Go through the records below and return each line that has "will" in it.

**Supplied data**
++++++++++++++++++++

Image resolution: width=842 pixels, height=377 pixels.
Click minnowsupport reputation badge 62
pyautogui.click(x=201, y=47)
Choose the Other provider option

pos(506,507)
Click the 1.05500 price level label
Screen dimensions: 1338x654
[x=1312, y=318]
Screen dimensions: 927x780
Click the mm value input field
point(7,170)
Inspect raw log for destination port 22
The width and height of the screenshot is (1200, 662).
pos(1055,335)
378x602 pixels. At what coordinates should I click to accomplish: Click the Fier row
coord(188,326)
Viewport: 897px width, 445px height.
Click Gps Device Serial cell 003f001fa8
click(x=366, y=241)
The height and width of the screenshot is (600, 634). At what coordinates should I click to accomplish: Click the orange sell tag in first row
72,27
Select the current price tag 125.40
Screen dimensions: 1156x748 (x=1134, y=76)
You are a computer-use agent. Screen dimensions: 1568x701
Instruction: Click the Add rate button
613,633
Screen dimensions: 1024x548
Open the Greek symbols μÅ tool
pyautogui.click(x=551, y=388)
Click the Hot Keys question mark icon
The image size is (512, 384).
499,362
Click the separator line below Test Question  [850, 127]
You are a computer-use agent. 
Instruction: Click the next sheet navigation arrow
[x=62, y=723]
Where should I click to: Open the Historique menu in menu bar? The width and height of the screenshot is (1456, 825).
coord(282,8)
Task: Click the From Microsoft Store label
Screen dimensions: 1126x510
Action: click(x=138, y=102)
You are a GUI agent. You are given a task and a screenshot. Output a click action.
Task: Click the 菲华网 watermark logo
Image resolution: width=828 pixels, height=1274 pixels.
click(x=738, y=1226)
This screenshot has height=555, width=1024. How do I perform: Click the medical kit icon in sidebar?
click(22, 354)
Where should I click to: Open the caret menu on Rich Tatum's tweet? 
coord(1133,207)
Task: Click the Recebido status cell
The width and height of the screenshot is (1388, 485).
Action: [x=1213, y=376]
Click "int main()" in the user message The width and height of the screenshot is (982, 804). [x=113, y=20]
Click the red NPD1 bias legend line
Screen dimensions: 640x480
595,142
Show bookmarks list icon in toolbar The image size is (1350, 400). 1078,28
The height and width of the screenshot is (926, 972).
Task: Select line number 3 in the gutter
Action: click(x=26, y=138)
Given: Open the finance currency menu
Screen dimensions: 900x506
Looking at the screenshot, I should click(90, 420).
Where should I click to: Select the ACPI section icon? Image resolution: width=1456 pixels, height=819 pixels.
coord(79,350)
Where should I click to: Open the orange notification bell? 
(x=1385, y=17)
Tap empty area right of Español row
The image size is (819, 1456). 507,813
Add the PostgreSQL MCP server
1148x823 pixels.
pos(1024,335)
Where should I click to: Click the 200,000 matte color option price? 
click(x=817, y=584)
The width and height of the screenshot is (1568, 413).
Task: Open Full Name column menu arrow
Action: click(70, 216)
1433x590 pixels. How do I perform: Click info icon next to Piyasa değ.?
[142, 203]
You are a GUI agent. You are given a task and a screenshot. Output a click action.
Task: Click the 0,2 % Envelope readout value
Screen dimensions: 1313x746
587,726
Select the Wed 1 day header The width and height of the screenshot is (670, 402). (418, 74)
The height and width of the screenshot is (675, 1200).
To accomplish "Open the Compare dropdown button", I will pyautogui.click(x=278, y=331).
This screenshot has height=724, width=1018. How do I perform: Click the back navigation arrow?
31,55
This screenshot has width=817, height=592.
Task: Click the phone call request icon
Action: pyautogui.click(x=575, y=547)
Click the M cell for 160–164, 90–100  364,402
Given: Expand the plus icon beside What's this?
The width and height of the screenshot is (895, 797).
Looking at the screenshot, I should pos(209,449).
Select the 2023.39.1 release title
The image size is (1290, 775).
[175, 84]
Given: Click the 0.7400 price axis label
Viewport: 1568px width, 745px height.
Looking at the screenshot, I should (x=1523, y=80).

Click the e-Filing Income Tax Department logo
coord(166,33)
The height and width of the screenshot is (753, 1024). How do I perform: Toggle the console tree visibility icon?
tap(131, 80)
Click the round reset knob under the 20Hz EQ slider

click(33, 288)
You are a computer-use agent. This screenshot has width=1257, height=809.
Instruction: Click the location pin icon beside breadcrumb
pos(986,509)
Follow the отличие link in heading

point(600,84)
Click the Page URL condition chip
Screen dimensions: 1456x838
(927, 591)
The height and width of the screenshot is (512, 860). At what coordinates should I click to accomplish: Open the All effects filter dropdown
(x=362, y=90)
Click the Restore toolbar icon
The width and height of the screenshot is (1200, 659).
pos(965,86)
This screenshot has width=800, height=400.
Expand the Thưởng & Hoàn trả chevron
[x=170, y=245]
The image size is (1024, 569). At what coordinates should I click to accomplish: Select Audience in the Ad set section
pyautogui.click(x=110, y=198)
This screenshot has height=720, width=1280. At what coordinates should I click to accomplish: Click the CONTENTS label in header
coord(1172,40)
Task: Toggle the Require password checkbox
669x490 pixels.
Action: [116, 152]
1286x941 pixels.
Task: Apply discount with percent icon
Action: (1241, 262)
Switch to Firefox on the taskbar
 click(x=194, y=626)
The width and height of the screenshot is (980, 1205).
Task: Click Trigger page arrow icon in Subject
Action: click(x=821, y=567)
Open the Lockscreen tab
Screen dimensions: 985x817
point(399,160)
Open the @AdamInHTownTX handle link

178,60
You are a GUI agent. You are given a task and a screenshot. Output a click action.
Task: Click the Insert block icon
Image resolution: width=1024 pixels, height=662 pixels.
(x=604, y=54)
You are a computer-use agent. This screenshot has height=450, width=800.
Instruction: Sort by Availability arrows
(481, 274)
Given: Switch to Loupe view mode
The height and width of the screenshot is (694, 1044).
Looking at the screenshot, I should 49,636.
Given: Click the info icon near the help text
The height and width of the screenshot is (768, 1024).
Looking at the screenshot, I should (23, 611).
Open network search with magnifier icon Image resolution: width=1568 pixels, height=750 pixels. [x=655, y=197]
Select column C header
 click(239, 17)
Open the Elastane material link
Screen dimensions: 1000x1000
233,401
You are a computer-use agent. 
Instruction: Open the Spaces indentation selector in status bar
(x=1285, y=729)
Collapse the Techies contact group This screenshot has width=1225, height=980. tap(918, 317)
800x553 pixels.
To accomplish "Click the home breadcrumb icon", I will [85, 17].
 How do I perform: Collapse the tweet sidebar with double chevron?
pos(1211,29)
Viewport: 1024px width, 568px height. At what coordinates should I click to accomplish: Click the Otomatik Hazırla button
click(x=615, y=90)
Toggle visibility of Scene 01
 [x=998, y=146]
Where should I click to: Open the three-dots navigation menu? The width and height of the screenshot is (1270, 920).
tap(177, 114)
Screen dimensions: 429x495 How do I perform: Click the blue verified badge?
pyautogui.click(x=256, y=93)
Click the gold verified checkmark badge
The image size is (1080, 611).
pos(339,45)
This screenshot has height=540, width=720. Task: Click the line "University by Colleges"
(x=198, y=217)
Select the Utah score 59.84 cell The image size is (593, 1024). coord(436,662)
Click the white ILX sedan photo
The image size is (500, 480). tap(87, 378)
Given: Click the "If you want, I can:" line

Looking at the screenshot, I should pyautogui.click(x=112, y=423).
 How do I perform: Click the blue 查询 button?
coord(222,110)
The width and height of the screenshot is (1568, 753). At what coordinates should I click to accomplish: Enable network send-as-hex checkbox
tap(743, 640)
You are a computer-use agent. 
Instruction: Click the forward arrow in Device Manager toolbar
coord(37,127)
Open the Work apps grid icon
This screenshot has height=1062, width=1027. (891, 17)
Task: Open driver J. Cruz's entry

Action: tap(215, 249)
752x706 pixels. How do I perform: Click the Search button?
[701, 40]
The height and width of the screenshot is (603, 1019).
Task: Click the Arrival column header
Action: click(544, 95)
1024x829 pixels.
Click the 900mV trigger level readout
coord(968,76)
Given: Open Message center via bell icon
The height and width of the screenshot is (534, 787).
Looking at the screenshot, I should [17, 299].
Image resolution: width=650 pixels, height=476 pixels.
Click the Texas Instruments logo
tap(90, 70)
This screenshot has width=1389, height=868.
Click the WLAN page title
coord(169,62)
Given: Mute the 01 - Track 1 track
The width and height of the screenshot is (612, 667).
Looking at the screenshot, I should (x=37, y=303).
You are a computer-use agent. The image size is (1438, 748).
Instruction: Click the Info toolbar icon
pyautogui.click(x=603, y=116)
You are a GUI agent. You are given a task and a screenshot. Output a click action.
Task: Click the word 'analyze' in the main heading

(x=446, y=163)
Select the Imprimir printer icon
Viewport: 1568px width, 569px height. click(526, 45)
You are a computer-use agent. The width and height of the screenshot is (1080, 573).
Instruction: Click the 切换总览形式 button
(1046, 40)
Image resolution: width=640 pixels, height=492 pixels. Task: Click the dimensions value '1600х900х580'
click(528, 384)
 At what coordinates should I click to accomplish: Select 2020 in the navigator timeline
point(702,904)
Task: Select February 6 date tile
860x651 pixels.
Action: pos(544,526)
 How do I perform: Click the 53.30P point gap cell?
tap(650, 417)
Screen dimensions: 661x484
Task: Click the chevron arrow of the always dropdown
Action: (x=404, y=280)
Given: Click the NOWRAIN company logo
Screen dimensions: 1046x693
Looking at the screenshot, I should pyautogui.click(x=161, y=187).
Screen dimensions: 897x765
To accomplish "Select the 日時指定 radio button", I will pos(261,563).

++++++++++++++++++++

**Exercise response**
To accomplish "Open the Compare dropdown button", I will pyautogui.click(x=278, y=331).
To accomplish "Click the home breadcrumb icon", I will [85, 17].
To accomplish "Select the 日時指定 radio button", I will pos(261,563).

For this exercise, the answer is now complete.